Nella sua forma più semplice incontriamo questo fatto quando si applica il metodo assiomatico non a sistemi ipotetico-deduttivi come la geometria (dove i matematici possono affermare soltanto la verità condizionale dei teoremi), ma alla matematica in senso stretto (mathematics proper), cioè a quel nucleo di proposizioni matematiche che sono valide in senso assoluto, senza alcuna ipotesi ulteriore. Proposizioni cosiffatte devono esistere, perché altrimenti non esisterebbero neppure i teoremi ipotetici.

 

Naturalmente il compito di assiomatizzare la matematica in senso stretto differisce dalla concezione ordinaria della assiomatica in quanto gli assiomi non sono arbitrari, ma devono essere proposizioni matematiche corrette, nonché evidenti senza dimostrazione.

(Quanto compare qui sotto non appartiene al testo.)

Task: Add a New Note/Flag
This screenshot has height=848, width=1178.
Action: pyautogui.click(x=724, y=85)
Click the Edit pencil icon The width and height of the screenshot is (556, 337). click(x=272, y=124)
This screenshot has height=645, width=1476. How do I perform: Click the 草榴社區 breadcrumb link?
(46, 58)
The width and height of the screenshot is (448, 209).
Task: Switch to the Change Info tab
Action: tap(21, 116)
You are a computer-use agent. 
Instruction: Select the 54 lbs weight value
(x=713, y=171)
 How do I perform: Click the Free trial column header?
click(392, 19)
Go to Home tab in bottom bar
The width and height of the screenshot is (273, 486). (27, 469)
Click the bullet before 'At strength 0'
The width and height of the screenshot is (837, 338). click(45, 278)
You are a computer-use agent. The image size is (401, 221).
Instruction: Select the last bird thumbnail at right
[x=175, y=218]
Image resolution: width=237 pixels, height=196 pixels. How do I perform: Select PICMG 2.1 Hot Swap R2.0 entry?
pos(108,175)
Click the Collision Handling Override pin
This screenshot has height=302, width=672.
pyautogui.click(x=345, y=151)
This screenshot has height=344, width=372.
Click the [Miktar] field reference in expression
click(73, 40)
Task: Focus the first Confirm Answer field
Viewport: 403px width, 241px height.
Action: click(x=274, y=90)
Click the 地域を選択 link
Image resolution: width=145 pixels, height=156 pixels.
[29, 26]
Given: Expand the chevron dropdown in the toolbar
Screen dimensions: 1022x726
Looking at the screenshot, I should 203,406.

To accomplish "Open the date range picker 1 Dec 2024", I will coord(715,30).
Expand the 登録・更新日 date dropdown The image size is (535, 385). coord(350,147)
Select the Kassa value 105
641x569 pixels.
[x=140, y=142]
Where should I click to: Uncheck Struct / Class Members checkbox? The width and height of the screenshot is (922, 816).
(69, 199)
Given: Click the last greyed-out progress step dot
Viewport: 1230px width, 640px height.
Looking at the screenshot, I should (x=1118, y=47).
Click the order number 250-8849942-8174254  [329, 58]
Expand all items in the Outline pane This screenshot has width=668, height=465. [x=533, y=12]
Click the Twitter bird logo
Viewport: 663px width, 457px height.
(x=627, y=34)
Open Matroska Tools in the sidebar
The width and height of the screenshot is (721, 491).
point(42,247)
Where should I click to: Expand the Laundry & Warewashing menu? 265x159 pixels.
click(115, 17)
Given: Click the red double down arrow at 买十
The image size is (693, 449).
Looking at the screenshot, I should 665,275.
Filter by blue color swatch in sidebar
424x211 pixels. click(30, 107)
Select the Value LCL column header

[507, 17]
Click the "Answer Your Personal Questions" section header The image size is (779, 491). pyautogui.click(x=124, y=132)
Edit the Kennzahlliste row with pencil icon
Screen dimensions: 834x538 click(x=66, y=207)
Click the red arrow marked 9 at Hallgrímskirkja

Non c’è via di fuga dall’obbligo di assumere certi assiomi o certe regole di inferenza come evidenti senza dimostrazione» (“Alcuni teoremi basilari sui fondamenti della matematica e loro implicazioni fìlosofiche” [1951], in K. Gödel, Opere, vol. 3, Bollati Boringhieri, Torino 2006, pp. 268-286).

 

Da un personaggio che ha dimostrato l’incompletezza e l’impossibilità di dedurre la coerenza di un sistema assiomatico sufficientemente strutturato - cosa che secondo i più ha ridotto anche la matematica e con essa tutta la scienza a pura arbitrarietà e convenzione - non ci si sarebbe mai aspettata una simile dichiarazione di fiducia nella possibilità di fondare un sapere oggettivo, che vada al di là di quel “relativismo” che oggi domina la cultura.